The volume of the balloon shell is 200 meters cubed. The ball pulls the cable, by which it is attached
The volume of the balloon shell is 200 meters cubed. The ball pulls the cable, by which it is attached to the mooring mast, with a force of 400 N. After the cable is released, the ball soars at a certain height.
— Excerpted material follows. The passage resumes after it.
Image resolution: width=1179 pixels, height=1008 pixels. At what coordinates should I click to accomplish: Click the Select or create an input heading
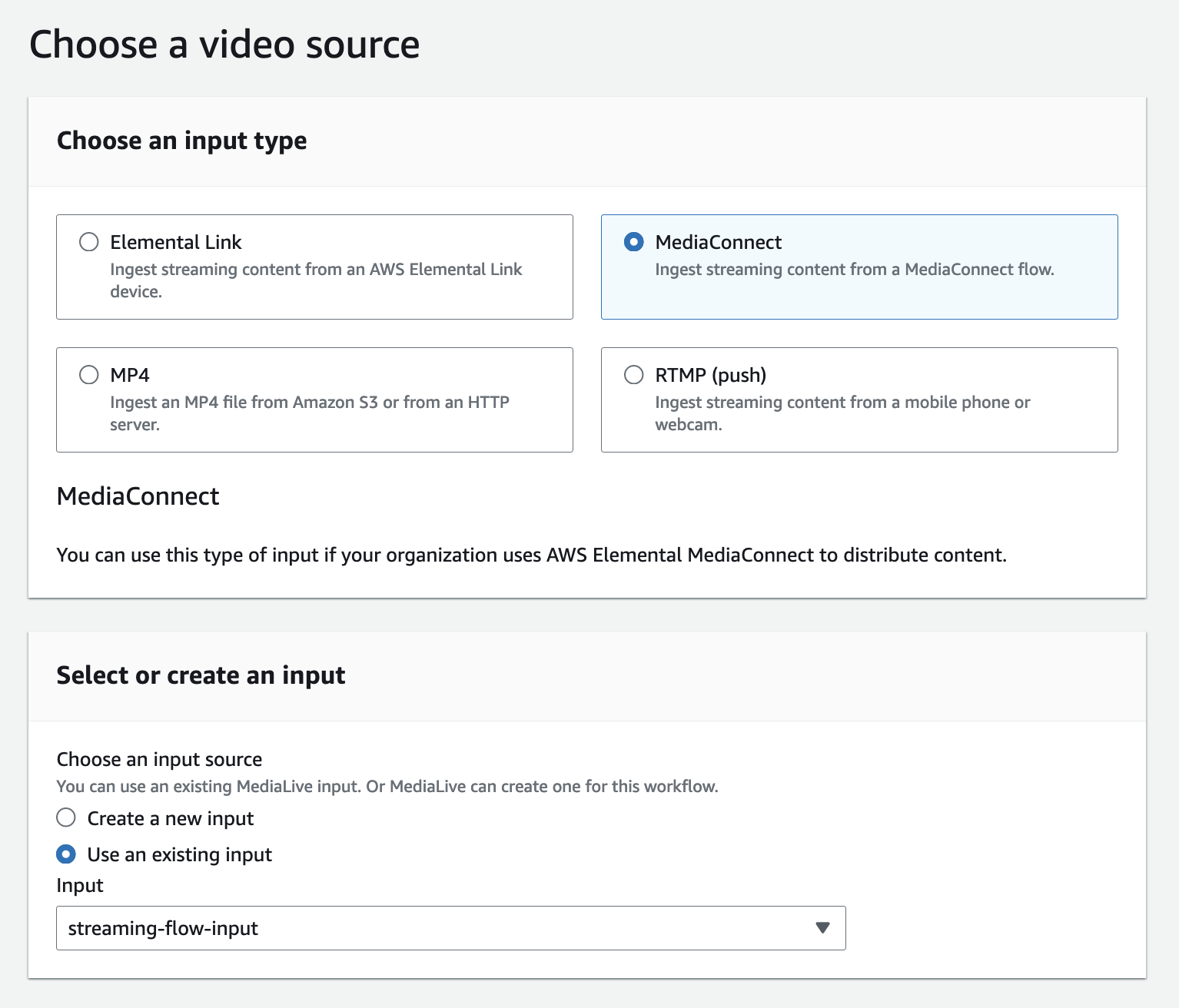[x=201, y=675]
What is the density of the air at this altitude?
Data: Vob – volume of the sphere shell (Vob = 200 m3); Fpod – lifting force (Fpod = 400 N).
Const: g – acceleration due to gravity (g ≈ 9.8 m / s2); ρв1 – air density at the mast (assumed standard value ρв1 = 1.225 kg / m3).
1) The ball is attached to the mast: Fp = FA1 – Ft and Ft = FA1 – Fp.
2) The ball is hovering: FA2 = Ft = FA1 – Fpod.
ρv2 * g * Vob = ρv1 * g * Vob – Fd.
ρw2 = (ρw1 * g * Vob – Fd) / (g * Vob).
Let’s perform the calculation: ρw2 = (ρw1 * g * Vob – Fd) / (g * Vob) = (1.225 * 9.8 * 200 – 400) / (9.8 * 200) ≈ 1.021 kg / m3.
Answer: The air density at the height of the ball is 1.021 kg / m3 (* at g ≈ 10 m / s2 and ρw1 = 1.29 kg / m3, the density will be ρw2 = 1.09 kg / m3).